Thinking about Distributed Systems

Abstract: Talk about some theories and ideas of distributed systems, including CAP, BASE, NWR, etc. And briefly analyze the pros and cons of some mainstream database distributed solutions, so that we can think, choose and design more deeply and comprehensively during development.

Summary

Talk about some theories and ideas of distributed systems, including CAP, BASE, NWR , etc. And briefly analyze the pros and cons of some mainstream database distributed solutions, so that we can think, choose and design more deeply and comprehensively during development.

text

Before discussing common architectures, let's briefly understand the CAP theory:

CAP is an acronym for Consistency, Availablity, and Partition-tolerance. respectively refer to:

  1. Consistency: Each read operation can ensure that the latest data is returned;
  2. Availability: Any node that does not fail will return a normal result within a reasonable time;
  3. Partition-tolerance: When a network partition occurs between nodes, services can still be provided.

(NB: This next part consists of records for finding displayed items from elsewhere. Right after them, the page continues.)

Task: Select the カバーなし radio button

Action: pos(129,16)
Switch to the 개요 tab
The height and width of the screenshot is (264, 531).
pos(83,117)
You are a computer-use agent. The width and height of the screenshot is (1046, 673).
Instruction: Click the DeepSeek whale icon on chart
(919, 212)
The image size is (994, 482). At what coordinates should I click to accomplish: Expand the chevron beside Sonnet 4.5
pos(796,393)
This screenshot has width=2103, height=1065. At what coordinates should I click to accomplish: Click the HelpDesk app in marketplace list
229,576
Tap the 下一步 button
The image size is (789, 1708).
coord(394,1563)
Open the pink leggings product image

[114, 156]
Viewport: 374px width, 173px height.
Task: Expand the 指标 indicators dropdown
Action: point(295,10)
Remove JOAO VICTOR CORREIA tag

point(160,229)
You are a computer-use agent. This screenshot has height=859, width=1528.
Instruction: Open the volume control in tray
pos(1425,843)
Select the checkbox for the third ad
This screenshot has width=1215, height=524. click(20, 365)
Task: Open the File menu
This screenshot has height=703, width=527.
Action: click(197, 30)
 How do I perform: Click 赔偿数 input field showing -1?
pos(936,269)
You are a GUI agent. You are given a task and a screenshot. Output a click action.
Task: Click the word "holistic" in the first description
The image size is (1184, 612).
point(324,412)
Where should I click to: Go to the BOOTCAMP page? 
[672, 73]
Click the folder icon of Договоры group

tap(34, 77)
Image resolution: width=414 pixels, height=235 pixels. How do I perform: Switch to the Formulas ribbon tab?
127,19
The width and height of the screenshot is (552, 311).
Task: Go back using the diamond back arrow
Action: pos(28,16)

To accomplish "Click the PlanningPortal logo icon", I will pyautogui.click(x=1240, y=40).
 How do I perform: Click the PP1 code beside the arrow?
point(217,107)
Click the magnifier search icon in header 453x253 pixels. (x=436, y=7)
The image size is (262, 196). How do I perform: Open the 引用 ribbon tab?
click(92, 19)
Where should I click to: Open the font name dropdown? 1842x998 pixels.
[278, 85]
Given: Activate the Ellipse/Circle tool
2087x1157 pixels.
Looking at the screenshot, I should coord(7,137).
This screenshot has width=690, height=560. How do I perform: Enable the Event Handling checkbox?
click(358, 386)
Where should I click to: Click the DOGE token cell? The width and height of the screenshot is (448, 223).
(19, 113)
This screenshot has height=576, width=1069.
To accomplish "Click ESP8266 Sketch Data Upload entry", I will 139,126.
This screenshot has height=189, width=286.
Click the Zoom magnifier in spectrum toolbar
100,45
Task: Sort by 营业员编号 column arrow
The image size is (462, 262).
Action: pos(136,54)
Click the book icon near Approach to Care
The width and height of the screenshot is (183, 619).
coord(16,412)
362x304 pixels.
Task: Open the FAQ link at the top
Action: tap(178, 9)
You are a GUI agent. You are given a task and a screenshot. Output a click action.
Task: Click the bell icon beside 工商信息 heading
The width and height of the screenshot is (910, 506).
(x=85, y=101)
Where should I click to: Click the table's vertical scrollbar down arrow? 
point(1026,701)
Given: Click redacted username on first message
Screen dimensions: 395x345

CAP theory points out: CAP can only take two of the three, not both. In fact, this is easy to understand:

  • First of all, a stand-alone system can only guarantee CP.
  • With two or more nodes, when a network partition occurs, the two nodes in the cluster cannot communicate with each other. At this time, if the data consistency C is guaranteed, then there must be a node marked as unavailable, which violates the requirement of availability A and can only guarantee CP.
  • On the contrary, if the availability A is guaranteed, that is, the two nodes can continue to process requests separately, then the data cannot be synchronized due to the network failure, which will inevitably lead to data inconsistency, and only the AP can be guaranteed.

case

A single instance

Obviously, a single-machine system can only guarantee CP, at the expense of availability A. The stand-alone version of MySQL, Redis, MongoDB and other databases are all in this mode.

single

In practice, we need a system with high availability that can continue to provide services even after some machines fail.

Two, multiple copies

multi

Compared with the single instance, there is one more node to back up the data.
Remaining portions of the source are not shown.